There was a really cool story that came out of the tornado outbreaks a couple of weeks ago having to do with emergency communications that I felt I had to pass along, if only to force you to update your media monitoring strategy (though I obviously hope it does more).
With the latest advancements in tornado predicting equipment and technology, it was possible for local television stations to give up-to-the-second take cover recommendations—oftentimes before the National Weather Service could make those warnings. The problem, though, is that the wind and damage caused by a tornado often precedes the tornado itself and can damage power transmission lines; and well, turning off people’s TV. The local television stations were in a bind as to how to communicate the adjusting prediction models and tell people in real danger to take cover.
So, they diversified. If they couldn’t send messages via TV, they looked to other methods of communication. Like radio:
“When the area started losing power, we were simulcasting on our radio partner WUSY-FM,” said Derrall Stalvey, news director at WRCB Chattanooga, an NBC affiliate owned by Sarkes Tarzian.
And social media:
“Even without power, people had access to Facebook and Twitter and we had two employees dedicated to nothing but updating social media in addition to the station website. That’s another way people were hearing about warnings.”

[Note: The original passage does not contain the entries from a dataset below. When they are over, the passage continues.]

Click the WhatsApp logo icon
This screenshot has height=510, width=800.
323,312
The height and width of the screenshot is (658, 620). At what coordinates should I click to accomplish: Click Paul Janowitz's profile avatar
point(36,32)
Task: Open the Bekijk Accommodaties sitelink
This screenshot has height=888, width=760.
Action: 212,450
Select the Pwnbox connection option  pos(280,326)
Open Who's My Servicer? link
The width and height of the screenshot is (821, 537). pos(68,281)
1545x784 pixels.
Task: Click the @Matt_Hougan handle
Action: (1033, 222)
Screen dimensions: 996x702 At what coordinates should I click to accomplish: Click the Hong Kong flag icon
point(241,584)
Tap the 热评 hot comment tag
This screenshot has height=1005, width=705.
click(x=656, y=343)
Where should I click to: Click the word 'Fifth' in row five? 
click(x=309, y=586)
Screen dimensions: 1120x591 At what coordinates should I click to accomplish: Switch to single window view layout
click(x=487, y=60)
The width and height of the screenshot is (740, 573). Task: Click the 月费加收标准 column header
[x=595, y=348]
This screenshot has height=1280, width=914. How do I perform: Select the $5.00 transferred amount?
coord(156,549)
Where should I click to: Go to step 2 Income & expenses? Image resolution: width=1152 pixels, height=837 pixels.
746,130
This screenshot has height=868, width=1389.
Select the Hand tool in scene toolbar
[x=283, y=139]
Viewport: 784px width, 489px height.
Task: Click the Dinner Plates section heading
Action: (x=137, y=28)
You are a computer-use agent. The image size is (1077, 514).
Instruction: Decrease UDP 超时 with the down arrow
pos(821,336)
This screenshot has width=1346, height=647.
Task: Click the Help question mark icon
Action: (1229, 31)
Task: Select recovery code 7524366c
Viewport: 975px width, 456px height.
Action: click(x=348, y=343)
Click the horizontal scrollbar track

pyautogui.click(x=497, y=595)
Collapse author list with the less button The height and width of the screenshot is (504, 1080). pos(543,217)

“We did several reports via Skype, several where our reporter was in the field and literally did a live report through smart phone. Does it look as good as an HD signal? Absolutely not, but it’s a lot better to have that than to have nothing.”
The best part of this multiplatform simulcasting?
“We had people tell us stories about hiding in the bathtub, the power off, watching us on their iPhones, hearing the reports and warnings,” Henderson said. “They saw it as a lifeline.”
What does this mean for you and your operation? You’ve got TVs in your EOC and JIC for media monitoring, right? Well, what if the news is counting on using social media and radio for the breaking-est news? Do you have a radio in the room? Someone monitoring it? A station to monitor the Facebook and Twitter feeds of all of the local news stations? A person (or persons) to do that monitoring?
From the public’s perspective, this is great news. You get the latest news where you are (even in a bathtub with your whole family) when you need it. But from a responders point of view, have you updated your plans to account for all new avenues of monitoring? If not, what are the consequences of that? When seconds count, are you ready to receive the message?